Find $4\cos\theta-3\sin\theta$, given that $4\sin \theta +3\cos \theta = 5$

HINT:

using Brahmagupta–Fibonacci identity

$$(4\sin\theta+3\cos\theta)^2+(4\cos\theta-3\sin\theta)^2=(4^2+3^2)(\sin^2\theta+\cos^2\theta)$$


Another approach:

Rewrite $$ \begin{align} 4\sin\theta +3\cos\theta &= 5\\ 4\sin\theta&=5-3\cos\theta.\tag1 \end{align} $$ Square $(1)$, yields $$ 16\sin^2\theta=25-30\cos\theta+9\cos^2\theta.\tag2 $$ Use identity $\sin^2\theta=1-\cos^2\theta$ and substitute to $(2)$. $$ \begin{align} 16(1-\cos^2\theta)&=25-30\cos\theta+9\cos^2\theta\\ 25\cos^2\theta-30\cos\theta+9&=0\\ (5\cos\theta-3)^2&=0\\ \cos\theta&=\frac35. \end{align} $$ Consequently, $\sin\theta=\dfrac45$. Thus, $$ 4\cos\theta-3\sin\theta=4\left(\frac35\right)-3\left(\frac45\right)=\Large\color{blue}0. $$


I learnt yet another way in High School (in the Netherlands).

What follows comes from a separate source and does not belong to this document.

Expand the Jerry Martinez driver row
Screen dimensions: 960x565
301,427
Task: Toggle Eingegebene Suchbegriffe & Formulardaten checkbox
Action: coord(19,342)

$$4 \sin\theta + 3 \cos \theta = 5$$

Can be thought of as a vector dot product:

$$\binom{\cos\theta}{\sin\theta}\cdot\binom{3}{4}=5$$

Another way to write a dot product is $$\sqrt{\sin^2\theta+\cos^2\theta}\cdot\sqrt{4^2+3^2}\cdot \cos\phi = 5$$

where $\phi$ is the angle between the two vectors that make up the dot product.

This simplifies to $$\cos\phi=1$$

So $\phi=0$ or $\phi=\pi$.

Thus we know that the vector $\binom{\cos\theta}{\sin\theta}$ lies parallel to, or in the opposite direction of, $\binom{3}{4}$. In other words, we can write$$\tan\theta=\frac43$$

from which it follows that$$\theta = \arctan\left(\frac43\right) \mod \pi$$

Obviously this works for cases where $\phi\ne0$ - you just include whatever $\phi$ is.